The Kirkwall Ba’ is a rough and ready game played
through the streets of Orkney twice a year and it is definitely
not for the faint hearted!
Christmas and New Year are celebrated the world over in many different
ways with lots of varied traditions but nowhere are they celebrated
in quite as boisterous fashion as they are in Orkney.
Every Christmas and New Year’s day shopkeepers and householders
in Kirkwall board up their windows and doors in preparation for
the traditional ba’ game involving several hundred players
The ba’ is a kind of street rugby that starts at Mercat
Cross in front of the cathedral when the ba’ is thrown up
into the crowd at one o’clock and the two teams the Uppies
– those born south of the cathedral - and the Doonies –
those from the north side of the cathedral – begin their epic
The aim of the game is to get the ball into the "goal"

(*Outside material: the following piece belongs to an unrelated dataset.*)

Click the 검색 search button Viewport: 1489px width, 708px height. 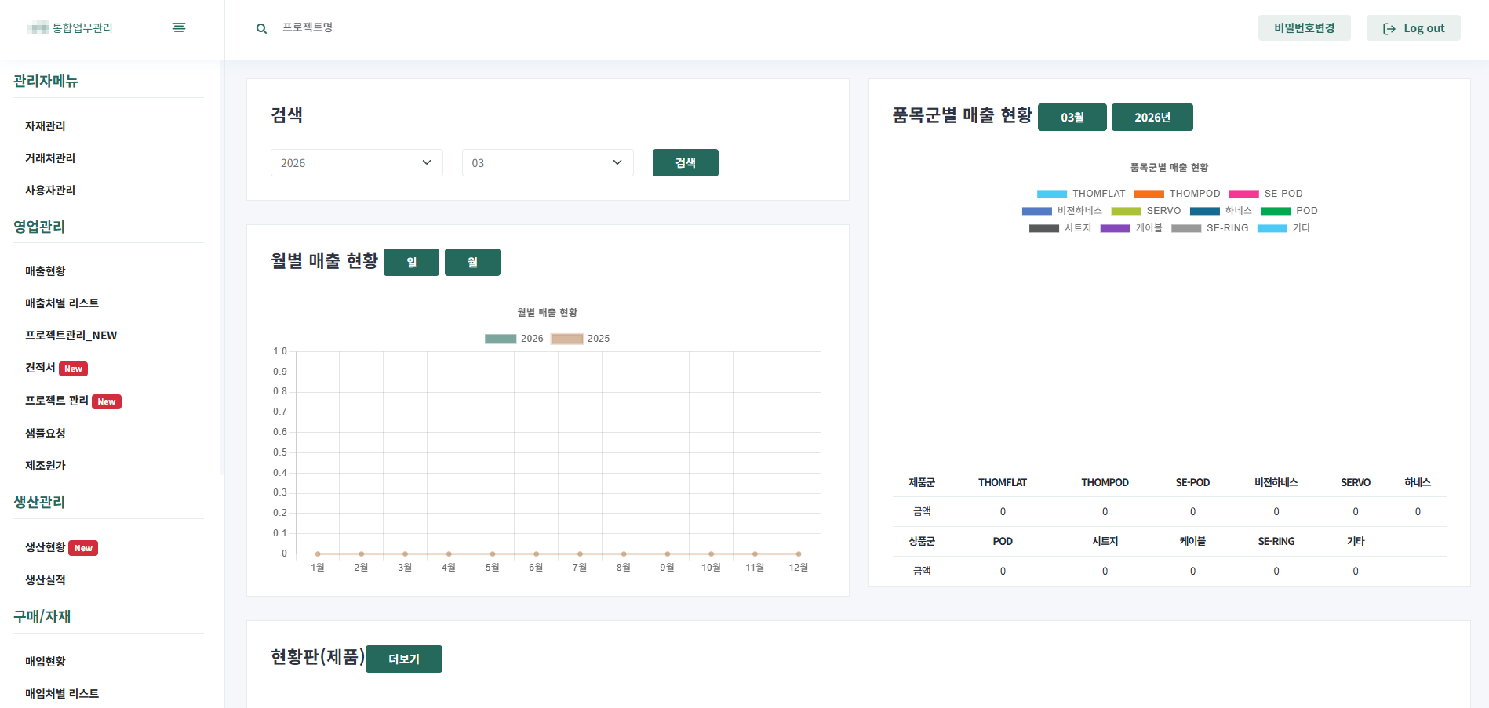point(684,162)
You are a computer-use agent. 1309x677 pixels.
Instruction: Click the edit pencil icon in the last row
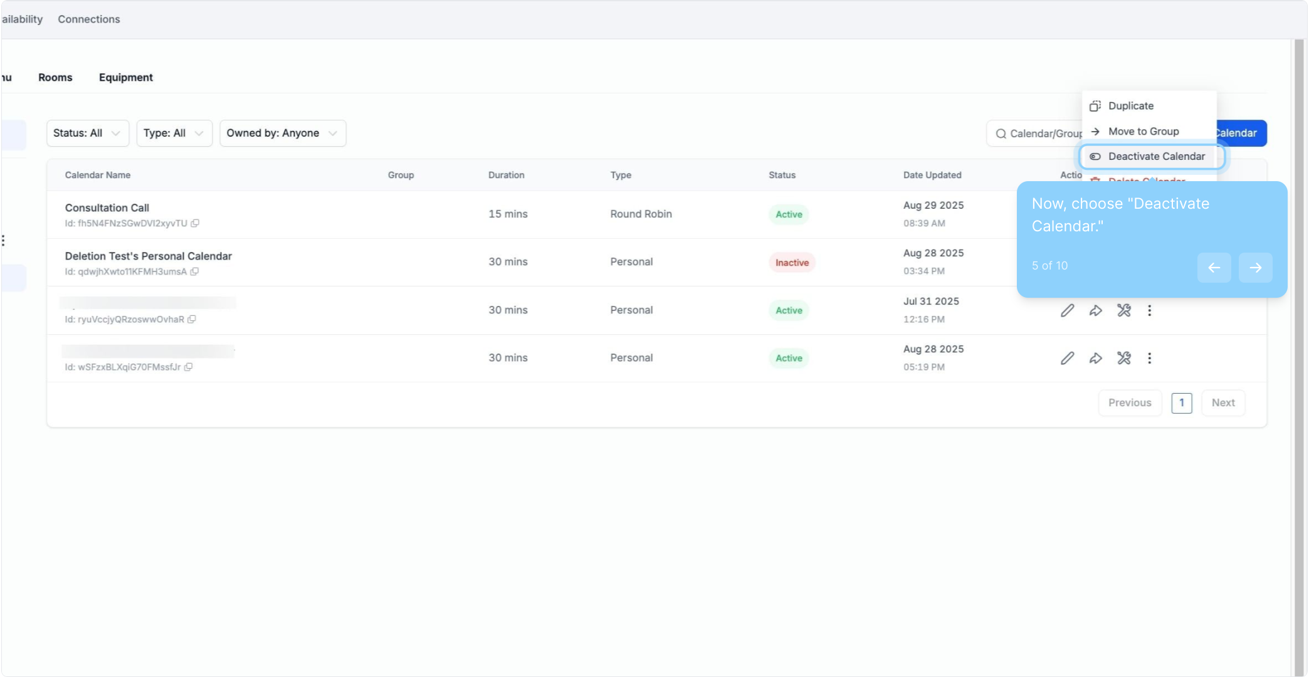(1067, 358)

– the Uppies aiming to get the ball up against a wall in the
south of the town and the Doonies hoping to put the ball into the
harbour at the north.
Tactics are quite simple really with a huge scrum building around
the player with the ball in the middle and each side trying to manipulate
it towards their goal while the other tries to halt their path.
Sometimes breaks are made from the scrum and the ba’ moves
quickly down the winding lanes of Kirkwall before the opposite team
regroup and halt its path once more. The ba’ has even been
sneaked through houses or across rooftops in a bid to win!
There are no rules in the ba’ and although it tends to be
rough and tumble there is an air of courtesy among the players who
have to heave and push for hours on end to bring the game to a conclusion,
which often doesn’t happen until early evening.
When one team finally manages to reach their goal the ba’
- a cork dust filled leather ball specially hand crafted for each
game – is awarded to a player from the winning side and takes
pride of place in their home.
The exact origins of the ba’ are unclear but it is thought
to have evolved from early Yule celebrations and is the only mass
football game left of the many which were once held across Scotland
Its known the ba’ has been played in Orkney since at least
the mid 17th century but the style of the game has changed over
the years and originally it was kicked and rarely handled whereas
in the modern game it is picked up and carried.
The New Year Ba’ was the most important game for many years
until in the late 19th century the Christmas Day Ba’ started
to gain in popularity and now both are important occasions.
Over the centuries many legends have sprung up around the ba’
with the most popular and well known of these being the story of
the evil tyrant Tusker, who had prominent protruding canine teeth.
The evil Tusker was defeated by a young Orcadian man who rowed
across the Pentland Firth to track him down and returned to Orkney
on horseback with Tusker’s severed head tied to his saddle.
But during the journey the dead Tusker’s protruding teeth
punctured the man’s leg and the wound became infected killing
him. The legend says before he died the Orcadian managed to stagger
into Mercat Cross where he threw the tyrant’s head into a
crowd of townsfolk who were so outraged they kicked the head through
the streets in anger.
There is also a suggestion that the ba’ may have originated
as a fertility rite as it was believed that if the Uppies won they
would be rewarded with a bountiful harvest whereas if the Doonies
were victorious there would be plentiful catches of fish.
Whatever the true origins of the Kirkwall Ba’ it has become
an integral part of the Orcadian calendar and is sure to remain
an important occasion for centuries to come.